_DIRECTIONS_. Count the lines in the data below holding the string "Given" and write the total by itself.

[Source data]
____

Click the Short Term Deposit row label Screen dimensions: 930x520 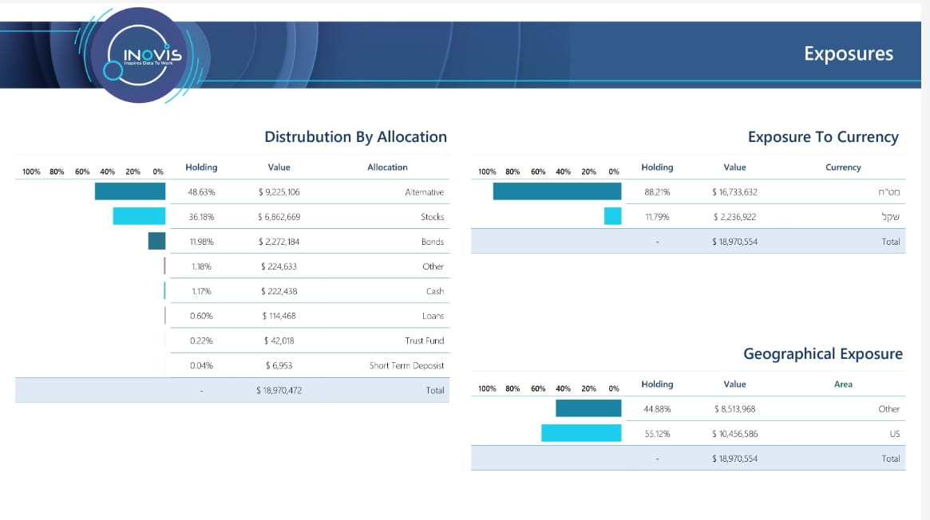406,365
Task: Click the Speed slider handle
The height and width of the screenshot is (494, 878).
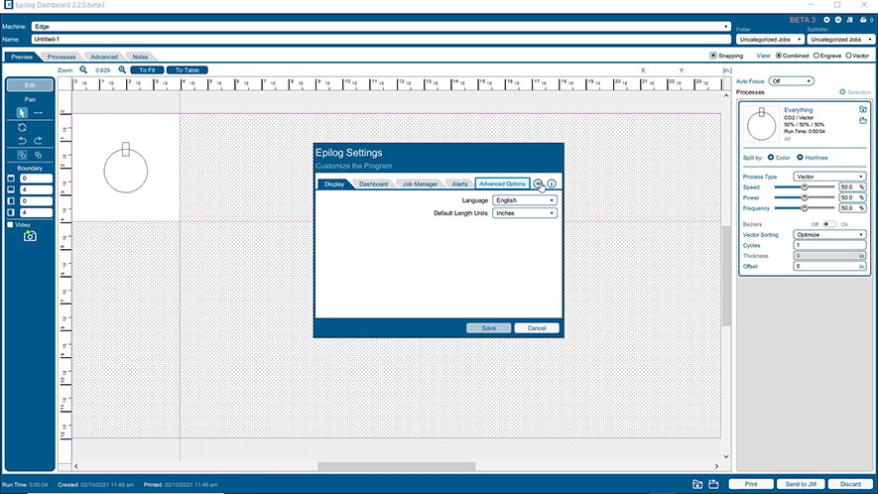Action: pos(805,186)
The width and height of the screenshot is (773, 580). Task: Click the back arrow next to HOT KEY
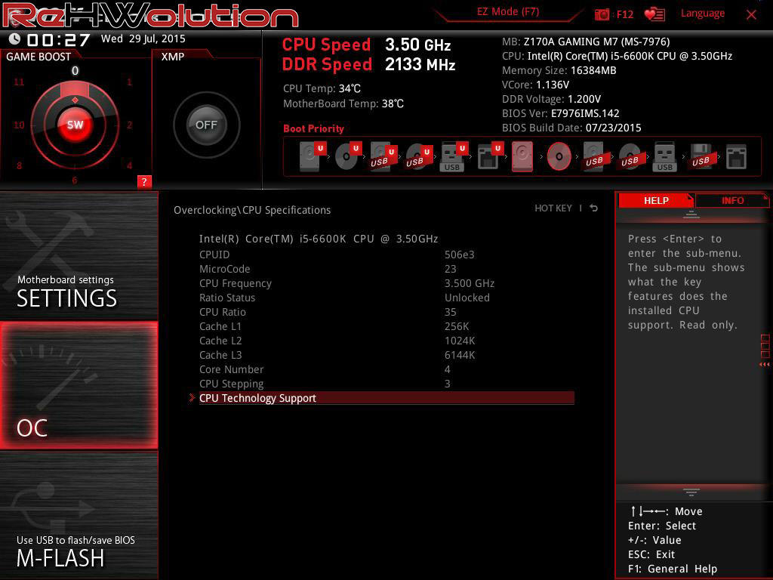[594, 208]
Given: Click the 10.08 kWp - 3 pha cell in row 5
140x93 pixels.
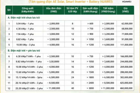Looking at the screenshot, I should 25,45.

____

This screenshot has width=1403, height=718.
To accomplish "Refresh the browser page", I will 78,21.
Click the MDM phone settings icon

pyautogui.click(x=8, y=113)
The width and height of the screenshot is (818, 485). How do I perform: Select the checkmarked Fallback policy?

____

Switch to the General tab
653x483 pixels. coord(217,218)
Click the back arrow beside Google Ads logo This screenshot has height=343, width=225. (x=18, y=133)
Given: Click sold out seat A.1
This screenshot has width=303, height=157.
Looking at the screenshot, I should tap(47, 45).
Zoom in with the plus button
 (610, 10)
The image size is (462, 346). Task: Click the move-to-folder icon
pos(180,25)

____

_WORKED SOLUTION_. 2